What are your thoughts on the 85mm L as a more general lens for weddings. Clearly it is fast enough for any environment and ideal for posed portraits, but what about guest shots and candids . Can it focus quickly or will it miss the shot - I keep reading people say that it is slow - but slow compared against what. Do they mean if switching focus from a close to far object. Compared to a 24-70L what % are we talking about here?

Thank you

David said...

Hi James,

The 85mm f/1.2 L and 35mm f/1.4 L prime lenses find great favour amongst wedding photographers. You can use them in all scenarios but there is a learning curve with the 85mm lens.

The 85mm lens is slower to focus than most other AF lenses - I don't have hard figures for you on this though. It does take some getting used to, but if you want an aperture of f/1.2 and awesome optical quality (and I do) that's the price you have to pay! People need to learn how to shoot with this lens - it has a minimum focusing distance of 95cm! Focusing on objects between 1-2m is where people probably encounter most of their problems. Beyond this, focusing becomes much quicker. I use it for candids but you need plenty of space.



James said...

Sorry David,

If you have time, can you please expand on what the difficulties are with this lens and what the learning curve relates to..

What also is the significance of the minimum focusing distance?

I'm looking to buy one but don't want to make a very expensive mistake.

Thanks in advance.!

David said...

Hi James,

The key points to be aware of:

Objects need to be more than 95cm from the focal plane for the lens to be able to focus on them - so you need to keep your distance.

You need to be aware that if you focus on an object between 1-2m away and then refocus on an object further away it can take the lens time to refocus.

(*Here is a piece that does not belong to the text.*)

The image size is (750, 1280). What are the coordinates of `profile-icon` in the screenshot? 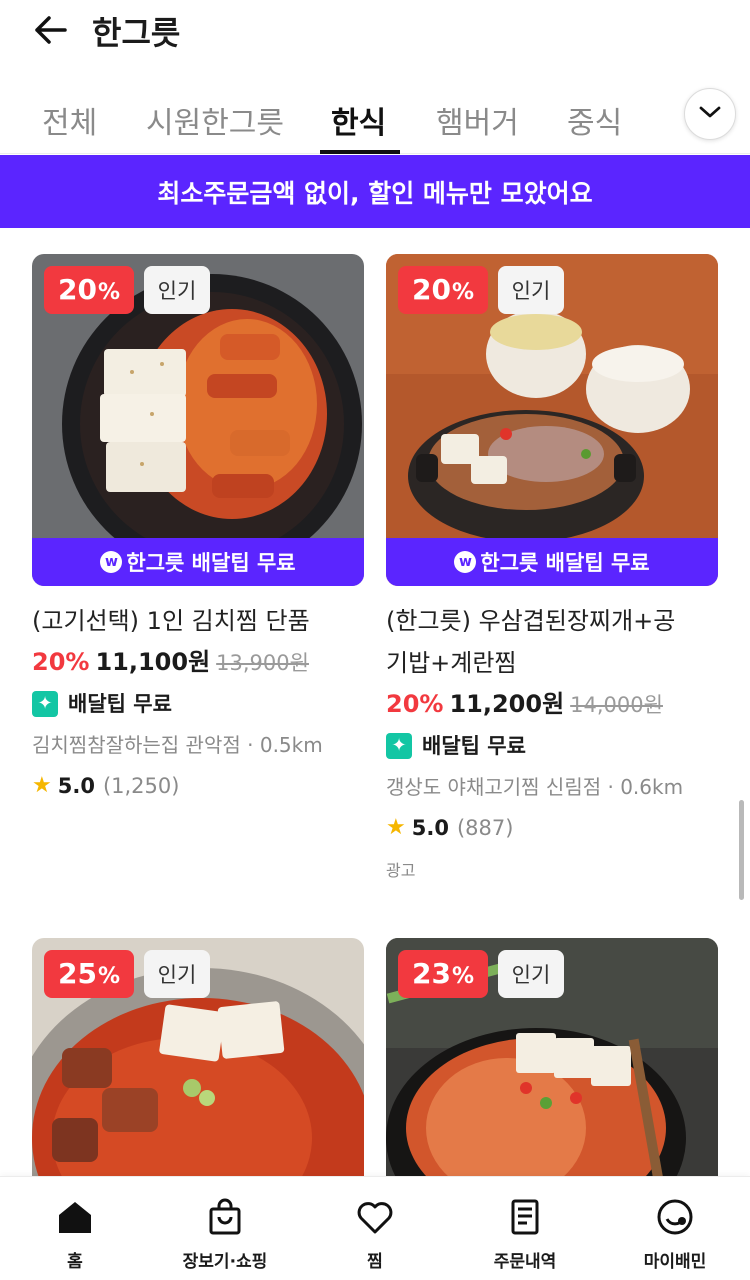 It's located at (675, 1217).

Focusing technique needs to be very accurate with wide apertures.

It's not a steep learning curve but, as you can see from the above points, there is one nonetheless.



Jane said...

Hi again David,

I always see pro photographers using their lens hoods indoors - is this needed for flash photography? Does it do any harm leaving it on?

Thank you

David said...

Hi Jane,

I always have my lens hoods on - both indoors and outdoors. They reduce the chance of stray light being reflected within the lens, which causes flare and reduces contrast, and also offer increased protection for your lens.

If your camera has an in-built pop-up flash unit then a lens hood will probably cast a shadow on to your subject, but so will most big lenses without a lens hood. This can be avoided by using an external flash unit.